Where in the records does the word "logo" appear? Copy each line that holds it.

(Dataset entries)

┌────────

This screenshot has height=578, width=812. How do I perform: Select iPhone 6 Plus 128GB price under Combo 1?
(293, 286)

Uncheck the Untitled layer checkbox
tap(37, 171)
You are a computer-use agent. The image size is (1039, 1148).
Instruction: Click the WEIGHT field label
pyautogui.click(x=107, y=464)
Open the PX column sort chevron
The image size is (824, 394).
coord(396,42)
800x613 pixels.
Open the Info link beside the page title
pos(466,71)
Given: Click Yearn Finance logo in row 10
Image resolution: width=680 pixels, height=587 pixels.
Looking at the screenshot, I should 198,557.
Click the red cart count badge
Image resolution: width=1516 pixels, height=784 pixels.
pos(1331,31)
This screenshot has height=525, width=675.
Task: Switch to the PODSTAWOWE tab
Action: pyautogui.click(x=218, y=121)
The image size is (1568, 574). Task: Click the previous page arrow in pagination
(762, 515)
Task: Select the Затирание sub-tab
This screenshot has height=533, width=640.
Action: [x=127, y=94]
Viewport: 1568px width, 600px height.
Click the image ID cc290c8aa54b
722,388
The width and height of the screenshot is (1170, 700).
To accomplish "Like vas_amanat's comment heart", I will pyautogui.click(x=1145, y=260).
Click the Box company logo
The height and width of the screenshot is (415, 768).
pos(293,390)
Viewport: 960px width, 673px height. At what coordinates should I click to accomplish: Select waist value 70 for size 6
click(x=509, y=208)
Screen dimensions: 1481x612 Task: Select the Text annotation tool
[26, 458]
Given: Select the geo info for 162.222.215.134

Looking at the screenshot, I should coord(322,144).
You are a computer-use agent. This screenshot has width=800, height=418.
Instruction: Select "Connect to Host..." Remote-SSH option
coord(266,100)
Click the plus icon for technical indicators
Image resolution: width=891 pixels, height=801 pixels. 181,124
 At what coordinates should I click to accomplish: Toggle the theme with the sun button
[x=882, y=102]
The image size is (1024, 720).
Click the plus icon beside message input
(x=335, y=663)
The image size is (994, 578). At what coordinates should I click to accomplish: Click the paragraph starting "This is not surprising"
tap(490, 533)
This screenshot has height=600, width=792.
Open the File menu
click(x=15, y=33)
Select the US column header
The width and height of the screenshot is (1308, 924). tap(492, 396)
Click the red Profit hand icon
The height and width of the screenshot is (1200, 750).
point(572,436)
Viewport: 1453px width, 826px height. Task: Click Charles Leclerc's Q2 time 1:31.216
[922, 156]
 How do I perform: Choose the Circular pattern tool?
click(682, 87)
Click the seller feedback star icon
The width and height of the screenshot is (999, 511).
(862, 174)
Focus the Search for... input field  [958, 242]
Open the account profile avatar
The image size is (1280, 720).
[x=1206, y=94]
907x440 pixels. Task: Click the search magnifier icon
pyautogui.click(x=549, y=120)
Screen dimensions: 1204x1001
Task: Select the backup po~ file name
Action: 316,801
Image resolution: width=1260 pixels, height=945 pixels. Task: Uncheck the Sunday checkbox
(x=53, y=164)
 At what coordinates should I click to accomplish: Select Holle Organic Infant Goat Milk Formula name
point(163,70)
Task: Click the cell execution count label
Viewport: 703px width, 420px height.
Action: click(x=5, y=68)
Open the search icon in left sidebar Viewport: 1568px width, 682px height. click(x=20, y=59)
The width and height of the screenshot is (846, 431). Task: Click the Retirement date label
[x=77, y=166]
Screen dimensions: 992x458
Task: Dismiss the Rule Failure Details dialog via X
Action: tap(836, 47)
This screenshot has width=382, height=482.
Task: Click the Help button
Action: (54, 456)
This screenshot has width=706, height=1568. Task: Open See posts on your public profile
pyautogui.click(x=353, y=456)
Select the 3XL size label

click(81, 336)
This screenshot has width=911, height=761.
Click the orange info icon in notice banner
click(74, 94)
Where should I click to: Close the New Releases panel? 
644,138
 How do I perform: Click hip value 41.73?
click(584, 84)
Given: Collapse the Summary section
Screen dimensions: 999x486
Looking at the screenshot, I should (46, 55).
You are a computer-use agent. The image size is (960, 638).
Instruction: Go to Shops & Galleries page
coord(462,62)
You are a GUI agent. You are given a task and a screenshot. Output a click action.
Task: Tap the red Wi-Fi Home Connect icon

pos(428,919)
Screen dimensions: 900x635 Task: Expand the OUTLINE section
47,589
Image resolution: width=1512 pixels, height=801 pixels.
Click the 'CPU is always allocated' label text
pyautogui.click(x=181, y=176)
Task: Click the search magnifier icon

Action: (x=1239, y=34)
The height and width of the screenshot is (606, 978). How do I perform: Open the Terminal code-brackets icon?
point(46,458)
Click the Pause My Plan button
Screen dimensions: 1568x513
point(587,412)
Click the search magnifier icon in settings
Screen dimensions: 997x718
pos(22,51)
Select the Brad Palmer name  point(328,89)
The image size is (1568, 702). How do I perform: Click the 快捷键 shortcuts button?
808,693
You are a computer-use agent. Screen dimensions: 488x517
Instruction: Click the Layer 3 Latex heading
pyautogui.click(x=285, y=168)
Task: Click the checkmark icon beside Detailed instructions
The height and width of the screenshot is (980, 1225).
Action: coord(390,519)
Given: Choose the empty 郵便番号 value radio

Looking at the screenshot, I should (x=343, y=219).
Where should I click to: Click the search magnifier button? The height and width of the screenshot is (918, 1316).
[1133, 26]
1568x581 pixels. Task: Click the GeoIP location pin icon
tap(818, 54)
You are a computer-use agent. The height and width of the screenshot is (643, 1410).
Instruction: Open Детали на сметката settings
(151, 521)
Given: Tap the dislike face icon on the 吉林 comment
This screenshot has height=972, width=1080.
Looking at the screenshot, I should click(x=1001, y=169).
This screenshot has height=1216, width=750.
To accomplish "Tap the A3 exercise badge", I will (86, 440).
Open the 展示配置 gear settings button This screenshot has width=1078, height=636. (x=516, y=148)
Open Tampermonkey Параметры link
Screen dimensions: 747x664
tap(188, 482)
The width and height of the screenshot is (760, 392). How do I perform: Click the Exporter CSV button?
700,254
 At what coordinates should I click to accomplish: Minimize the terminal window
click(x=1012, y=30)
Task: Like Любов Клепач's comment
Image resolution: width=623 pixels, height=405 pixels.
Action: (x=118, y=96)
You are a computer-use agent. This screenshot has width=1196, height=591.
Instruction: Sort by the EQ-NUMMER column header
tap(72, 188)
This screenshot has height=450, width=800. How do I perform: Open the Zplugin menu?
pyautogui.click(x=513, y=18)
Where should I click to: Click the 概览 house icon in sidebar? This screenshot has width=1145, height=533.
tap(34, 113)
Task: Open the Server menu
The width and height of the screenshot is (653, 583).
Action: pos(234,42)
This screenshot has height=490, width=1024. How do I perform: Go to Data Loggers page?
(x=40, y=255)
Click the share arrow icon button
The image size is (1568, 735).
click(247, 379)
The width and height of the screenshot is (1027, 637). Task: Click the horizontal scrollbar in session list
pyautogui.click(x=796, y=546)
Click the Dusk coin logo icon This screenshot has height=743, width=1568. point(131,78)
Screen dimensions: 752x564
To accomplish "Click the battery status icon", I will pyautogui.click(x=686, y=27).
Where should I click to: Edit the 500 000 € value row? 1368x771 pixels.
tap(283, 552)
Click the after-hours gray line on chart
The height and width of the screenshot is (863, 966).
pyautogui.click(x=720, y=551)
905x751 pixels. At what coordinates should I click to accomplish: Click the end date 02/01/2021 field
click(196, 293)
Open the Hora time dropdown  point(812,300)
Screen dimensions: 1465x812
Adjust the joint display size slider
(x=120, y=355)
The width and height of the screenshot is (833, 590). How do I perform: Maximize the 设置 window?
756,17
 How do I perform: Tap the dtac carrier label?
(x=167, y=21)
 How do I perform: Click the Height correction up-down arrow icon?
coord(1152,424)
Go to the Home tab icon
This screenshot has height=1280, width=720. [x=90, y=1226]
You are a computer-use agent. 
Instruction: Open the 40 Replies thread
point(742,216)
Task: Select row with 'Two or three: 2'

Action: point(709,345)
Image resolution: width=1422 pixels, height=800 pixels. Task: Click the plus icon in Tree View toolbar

└────────

▶ _Answer space_:
Given: Click Yearn Finance logo in row 10
Click the Box company logo
Click the Dusk coin logo icon This screenshot has height=743, width=1568. point(131,78)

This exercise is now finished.